Friday, September 12, 2003

I'M JUST STALLING

Physicists say there is no such thing as empty space. Even a vacuum is filled with little marvels of matter or anti-matter, non-matter, subatomic matter or some such matter. None of that really matters to me, I only mentioned it because I had nothing to write about and I wanted to make sure I didn't blow the rules of physics by leaving this space empty today.

I have to admit, I was tempted. I woke up from my nap and realized it was Friday, which is always a nice feeling, but it rarely inspires me to action.

Then I remembered that I was at a local hospital yesterday because my friend Sam was getting a snout-reroute. While there I stumbled upon something I have never seen before...oddly enough in a Men's room.




Yes, that's a urinal.

No, it's not the first one I've ever seen.

However it is the first urinal I can ever remember seeing that had its own stall.



For those of you who might not be as intimately acquainted with such places due to your gender, the traditional arrangement is for urinals to be free standing. Privacy is not required because men have an unwritten rule to always face forward while standing at such places. This not only prevents embarrassing comparisons, but also decreases the odds that you'll ruin some stranger's shoes.
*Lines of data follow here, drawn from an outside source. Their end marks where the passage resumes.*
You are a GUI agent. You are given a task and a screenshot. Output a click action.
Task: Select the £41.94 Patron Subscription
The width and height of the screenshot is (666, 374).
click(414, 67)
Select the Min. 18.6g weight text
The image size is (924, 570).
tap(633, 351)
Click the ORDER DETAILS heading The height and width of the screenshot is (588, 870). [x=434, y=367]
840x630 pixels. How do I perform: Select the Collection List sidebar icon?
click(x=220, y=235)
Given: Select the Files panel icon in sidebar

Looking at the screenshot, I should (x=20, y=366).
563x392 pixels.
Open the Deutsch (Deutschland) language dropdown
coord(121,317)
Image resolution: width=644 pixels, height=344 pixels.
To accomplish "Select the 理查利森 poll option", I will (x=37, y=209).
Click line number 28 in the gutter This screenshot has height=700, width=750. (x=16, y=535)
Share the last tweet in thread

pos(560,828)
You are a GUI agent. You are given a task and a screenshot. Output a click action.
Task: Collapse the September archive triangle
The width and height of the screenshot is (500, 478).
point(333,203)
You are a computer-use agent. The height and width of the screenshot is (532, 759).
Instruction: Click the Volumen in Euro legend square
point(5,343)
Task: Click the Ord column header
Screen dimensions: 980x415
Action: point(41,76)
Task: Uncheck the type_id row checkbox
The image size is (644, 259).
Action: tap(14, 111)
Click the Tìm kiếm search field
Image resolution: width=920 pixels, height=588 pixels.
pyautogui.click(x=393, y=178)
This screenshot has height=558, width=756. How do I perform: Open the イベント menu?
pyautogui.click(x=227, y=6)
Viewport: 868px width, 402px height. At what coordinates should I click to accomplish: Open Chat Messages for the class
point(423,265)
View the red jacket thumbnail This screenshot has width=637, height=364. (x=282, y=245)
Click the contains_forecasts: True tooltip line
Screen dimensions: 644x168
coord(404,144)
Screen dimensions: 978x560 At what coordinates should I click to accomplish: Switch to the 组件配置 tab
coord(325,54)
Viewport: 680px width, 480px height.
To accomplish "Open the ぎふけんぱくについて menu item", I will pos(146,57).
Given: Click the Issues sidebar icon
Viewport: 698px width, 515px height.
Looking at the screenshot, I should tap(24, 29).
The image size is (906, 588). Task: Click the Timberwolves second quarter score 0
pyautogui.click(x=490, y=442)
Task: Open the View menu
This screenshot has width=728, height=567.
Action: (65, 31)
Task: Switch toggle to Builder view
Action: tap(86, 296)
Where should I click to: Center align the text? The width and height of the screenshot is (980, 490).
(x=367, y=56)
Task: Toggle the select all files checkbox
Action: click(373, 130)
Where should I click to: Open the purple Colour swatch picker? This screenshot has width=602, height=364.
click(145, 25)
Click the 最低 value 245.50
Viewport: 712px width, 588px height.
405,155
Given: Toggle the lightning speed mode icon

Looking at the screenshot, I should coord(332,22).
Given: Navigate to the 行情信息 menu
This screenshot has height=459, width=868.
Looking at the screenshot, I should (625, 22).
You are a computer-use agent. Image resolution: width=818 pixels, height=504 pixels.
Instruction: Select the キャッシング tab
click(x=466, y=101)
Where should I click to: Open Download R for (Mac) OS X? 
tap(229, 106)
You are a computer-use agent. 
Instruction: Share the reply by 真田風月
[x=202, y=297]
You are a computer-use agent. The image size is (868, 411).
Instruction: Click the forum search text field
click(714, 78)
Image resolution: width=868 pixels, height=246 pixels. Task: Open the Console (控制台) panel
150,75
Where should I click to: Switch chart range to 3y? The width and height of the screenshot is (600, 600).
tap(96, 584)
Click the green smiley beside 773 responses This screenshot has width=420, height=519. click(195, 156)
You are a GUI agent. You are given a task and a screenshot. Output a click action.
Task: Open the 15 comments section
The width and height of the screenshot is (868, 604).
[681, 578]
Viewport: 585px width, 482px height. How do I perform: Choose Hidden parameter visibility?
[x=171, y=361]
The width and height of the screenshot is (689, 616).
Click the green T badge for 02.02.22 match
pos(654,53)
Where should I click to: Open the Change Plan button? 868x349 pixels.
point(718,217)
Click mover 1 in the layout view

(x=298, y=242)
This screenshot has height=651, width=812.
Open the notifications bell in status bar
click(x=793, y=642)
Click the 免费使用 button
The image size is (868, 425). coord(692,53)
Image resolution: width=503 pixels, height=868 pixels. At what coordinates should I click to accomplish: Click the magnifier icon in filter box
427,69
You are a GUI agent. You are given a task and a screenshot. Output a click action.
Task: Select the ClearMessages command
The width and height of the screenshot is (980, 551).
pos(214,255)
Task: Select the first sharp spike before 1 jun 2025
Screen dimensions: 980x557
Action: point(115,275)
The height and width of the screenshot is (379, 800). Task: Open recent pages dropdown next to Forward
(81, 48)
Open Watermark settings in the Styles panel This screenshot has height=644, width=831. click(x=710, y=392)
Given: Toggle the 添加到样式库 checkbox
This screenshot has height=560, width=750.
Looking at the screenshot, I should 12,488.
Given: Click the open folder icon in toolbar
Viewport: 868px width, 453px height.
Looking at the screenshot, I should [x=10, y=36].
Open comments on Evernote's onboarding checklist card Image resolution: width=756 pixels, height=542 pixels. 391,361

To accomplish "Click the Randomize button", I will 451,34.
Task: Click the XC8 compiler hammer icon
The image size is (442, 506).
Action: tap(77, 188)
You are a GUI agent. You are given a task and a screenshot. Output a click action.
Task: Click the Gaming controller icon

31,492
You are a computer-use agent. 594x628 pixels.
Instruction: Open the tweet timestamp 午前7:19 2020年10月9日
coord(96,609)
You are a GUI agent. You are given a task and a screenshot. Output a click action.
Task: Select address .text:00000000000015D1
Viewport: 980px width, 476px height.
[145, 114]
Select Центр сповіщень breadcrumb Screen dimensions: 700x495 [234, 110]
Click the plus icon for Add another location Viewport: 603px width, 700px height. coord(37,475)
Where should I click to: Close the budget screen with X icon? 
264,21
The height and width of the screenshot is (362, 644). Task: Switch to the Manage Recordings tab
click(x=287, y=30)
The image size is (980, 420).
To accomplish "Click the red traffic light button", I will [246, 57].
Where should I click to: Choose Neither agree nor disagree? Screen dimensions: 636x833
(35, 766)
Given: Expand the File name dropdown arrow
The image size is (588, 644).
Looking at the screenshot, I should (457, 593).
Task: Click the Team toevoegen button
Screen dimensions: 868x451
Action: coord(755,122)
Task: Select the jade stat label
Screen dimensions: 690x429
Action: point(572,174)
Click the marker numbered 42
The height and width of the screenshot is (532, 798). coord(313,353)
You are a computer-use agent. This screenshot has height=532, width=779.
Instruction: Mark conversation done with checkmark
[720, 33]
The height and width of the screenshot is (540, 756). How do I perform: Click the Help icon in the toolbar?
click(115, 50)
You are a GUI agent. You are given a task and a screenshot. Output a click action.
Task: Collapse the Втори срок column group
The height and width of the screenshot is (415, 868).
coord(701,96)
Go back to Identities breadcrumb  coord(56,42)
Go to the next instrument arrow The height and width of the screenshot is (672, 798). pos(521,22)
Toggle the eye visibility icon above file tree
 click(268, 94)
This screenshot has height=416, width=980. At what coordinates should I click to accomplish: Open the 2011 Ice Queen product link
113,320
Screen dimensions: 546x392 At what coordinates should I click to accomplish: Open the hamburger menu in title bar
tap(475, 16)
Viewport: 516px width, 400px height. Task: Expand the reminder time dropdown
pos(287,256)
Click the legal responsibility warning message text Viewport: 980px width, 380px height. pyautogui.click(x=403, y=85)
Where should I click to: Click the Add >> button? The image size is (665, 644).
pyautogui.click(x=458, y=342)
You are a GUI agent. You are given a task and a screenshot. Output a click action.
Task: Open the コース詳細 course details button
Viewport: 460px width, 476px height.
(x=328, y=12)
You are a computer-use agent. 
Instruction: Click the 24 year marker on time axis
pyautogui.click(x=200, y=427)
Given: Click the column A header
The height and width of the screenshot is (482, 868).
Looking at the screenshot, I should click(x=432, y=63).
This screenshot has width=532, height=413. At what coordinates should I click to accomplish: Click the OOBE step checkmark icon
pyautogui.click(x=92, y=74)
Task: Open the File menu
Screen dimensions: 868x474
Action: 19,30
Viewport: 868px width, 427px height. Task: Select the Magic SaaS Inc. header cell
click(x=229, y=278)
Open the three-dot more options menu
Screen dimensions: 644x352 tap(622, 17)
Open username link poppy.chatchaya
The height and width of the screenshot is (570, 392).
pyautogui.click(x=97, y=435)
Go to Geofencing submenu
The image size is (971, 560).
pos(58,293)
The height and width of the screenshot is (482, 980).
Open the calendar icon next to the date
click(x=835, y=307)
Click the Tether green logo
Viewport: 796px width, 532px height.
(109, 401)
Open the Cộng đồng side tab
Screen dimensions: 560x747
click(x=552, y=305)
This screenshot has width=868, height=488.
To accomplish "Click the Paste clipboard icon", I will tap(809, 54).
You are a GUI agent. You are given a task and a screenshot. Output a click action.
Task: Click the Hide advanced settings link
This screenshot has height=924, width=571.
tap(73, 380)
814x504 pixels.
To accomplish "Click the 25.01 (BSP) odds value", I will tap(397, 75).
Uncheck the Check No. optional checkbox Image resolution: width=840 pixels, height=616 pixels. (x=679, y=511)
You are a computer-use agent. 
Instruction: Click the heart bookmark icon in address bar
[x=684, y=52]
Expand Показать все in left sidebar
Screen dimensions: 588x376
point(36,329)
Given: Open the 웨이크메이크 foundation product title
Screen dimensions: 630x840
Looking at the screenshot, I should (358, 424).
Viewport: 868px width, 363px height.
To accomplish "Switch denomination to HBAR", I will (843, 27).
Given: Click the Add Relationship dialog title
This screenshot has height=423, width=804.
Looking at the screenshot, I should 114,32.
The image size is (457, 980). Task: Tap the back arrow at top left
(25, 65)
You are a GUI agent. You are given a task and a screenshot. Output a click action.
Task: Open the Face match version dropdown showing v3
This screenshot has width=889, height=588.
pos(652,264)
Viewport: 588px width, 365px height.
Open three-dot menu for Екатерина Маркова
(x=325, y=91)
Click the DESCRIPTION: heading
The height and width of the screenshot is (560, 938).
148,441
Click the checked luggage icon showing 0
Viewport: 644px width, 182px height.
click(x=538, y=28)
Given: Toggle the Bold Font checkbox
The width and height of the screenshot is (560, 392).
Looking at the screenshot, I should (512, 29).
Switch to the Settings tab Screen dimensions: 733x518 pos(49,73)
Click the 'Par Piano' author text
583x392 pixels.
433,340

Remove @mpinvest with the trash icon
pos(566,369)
I've been in my share of Men's rooms but, until yesterday, I had never seen a urinal in its own tiny stall. Maybe this is more common than I thought, perhaps these are everywhere, like subatomic particles, and I've never noticed. In any case, it was a first for me.

This was, as they say in the land of un-gentry, a "two-holer" restroom. So there were two stalls.

The second contained the more common commode arrangement.

I will always remember this restroom and, like it or not, I will always associate it with a game show.

Everyone who enters must make a choice.

Door Number One? Or Door Number Two?